• TASK PROMPT
Reproduce the stretch from the line containing "What do you see at coordinates (1066, 1266)" through the end of the items, swapping "width and height" for "size" and leaving everything else unchanged.

• INPUT FOR THIS TASK
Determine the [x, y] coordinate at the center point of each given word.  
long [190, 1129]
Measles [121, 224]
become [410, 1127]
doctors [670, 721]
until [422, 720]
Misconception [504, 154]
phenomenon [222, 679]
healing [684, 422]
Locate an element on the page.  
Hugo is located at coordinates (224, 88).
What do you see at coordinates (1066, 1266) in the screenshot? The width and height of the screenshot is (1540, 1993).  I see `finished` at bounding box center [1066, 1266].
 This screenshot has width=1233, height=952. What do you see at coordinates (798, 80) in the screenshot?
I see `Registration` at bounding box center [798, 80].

• TASK OUTPUT
What do you see at coordinates (1066, 1266) in the screenshot? The size of the screenshot is (1540, 1993).  I see `finished` at bounding box center [1066, 1266].
 This screenshot has width=1233, height=952. What do you see at coordinates (798, 80) in the screenshot?
I see `Registration` at bounding box center [798, 80].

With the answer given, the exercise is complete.